If all we have is hard-headed justice it won't be long before we get into the rules and regulations of fate and consequences. Everyone becomes measured by their conformity to external rules without any consideration of the content of their character.
If all we have is soft-hearted forgiveness it won't be long before we get into the excuses and "I'm sorry" approach to getting away with either figurative or literal murder.
I think that when we begin to rub Jeremiah and Jesus together we get a better look at GOD's intention for the way in which we are to do business with one another.
What we are looking for is a justice which understands and knows its limits as well as forgiveness which is rigorously applied to situation after situation.
If you remember the scene at the capital punishment of Jesus it is recorded that there were two thieves also being killed alongside Jesus. The dialogue is sparse and so we need to fill in some of rest of the story.
The first thing to recognize is Jesus' prayer at the beginning of this scene in the killing field. Jesus' prayer is a command in the original language of Greek. Jesus demands that GOD forgive those who made the decision to kill him, those who carried out that decision, and those, like the mocking thief, who disrespected him.
This is a very hard-headed kind of forgiveness. It is applied in a situation most of would have a hard time with. Through this hard-headed forgiveness everyone is forgiven, whether deserving of it or not, whether it is fair or not.
It is this hard-headed forgiveness that helps us to see what Jeremiah was talking about when he named a future king, "The Lord Gives Justice." This kind of hard-headed forgiveness that goes beyond deserving it is the only kind which would lead to wisdom and peace.
In today's world you can still hear echoes of this when people suggest that the only breakthrough to put people back together again is a preemptive strike of forgiveness.

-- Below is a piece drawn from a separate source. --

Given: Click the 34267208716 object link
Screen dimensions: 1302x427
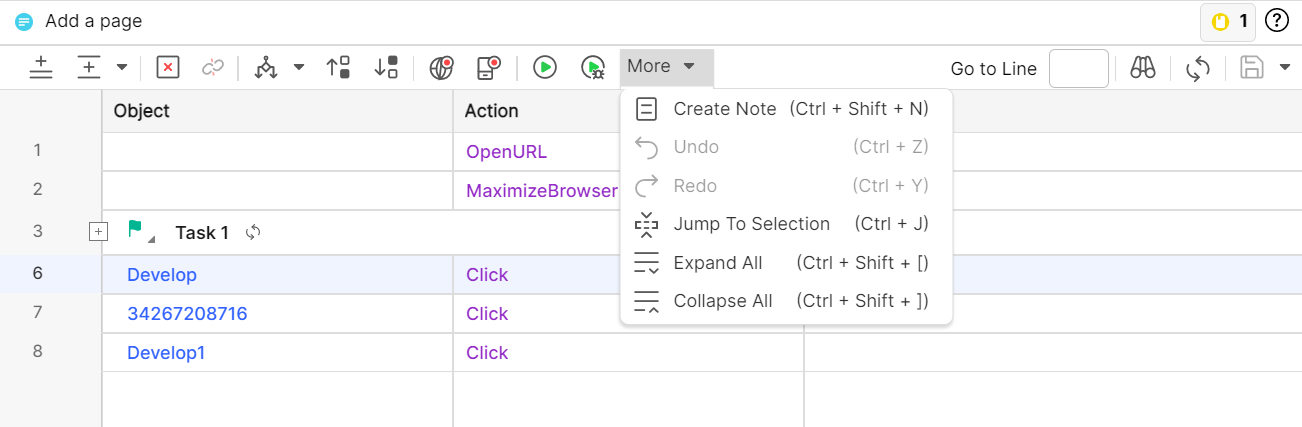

We won't get past the Israel/Palestine split until someone first prays, "GOD, forgive them whether they deserve it or not." Ireland won't find their peace until someone first prays, "GOD, forgive them even if it doesn't seem fair to us." North and South Korea won't be reunified until someone first prays, "GOD, forgive them so we can live again." Afghanistan won't be healed until all someone in the many factions competing for power can pray, "God, forgive them while they are still out of control so they might be open to a new vision of living in a pluralistic world."
This image of hard-headed forgiveness goes on to our own church members and families. Until we are able to forgive in the midst of hurt, we won't be put back together again but will remain fractured people. Jesus gives us a picture of hard-head forgiveness that commands GOD to forgive.
At the end of the scripture we hear this line, "Today you will join me in paradise."
Generally that is understood to be directed at the so-called good thief who asked Jesus to remember him. I think that is a good way to understand it.
An equally good way to understand it is in light of Jesus' commanding GOD to forgive those who are killing him. Jesus can see a larger picture that leaves open the possibility of even horrendous people changing their lives around and being welcomed in paradise.
When Jesus commands GOD to forgive, he opens the gates of paradise for anyone, and I mean anyone, to walk in.
You and I are invited into paradise today. It is as simple as this: Forgiveness is Paradise.
To follow the command of our King Jesus is to hear him command GOD to forgive and to hear him command us to forgive an unlimited amount of time whether it is deserved or fair. When we forgive we join Jesus in Paradise -- right now. We don't have to passively wait for heaven to come someday, we can live in it right now.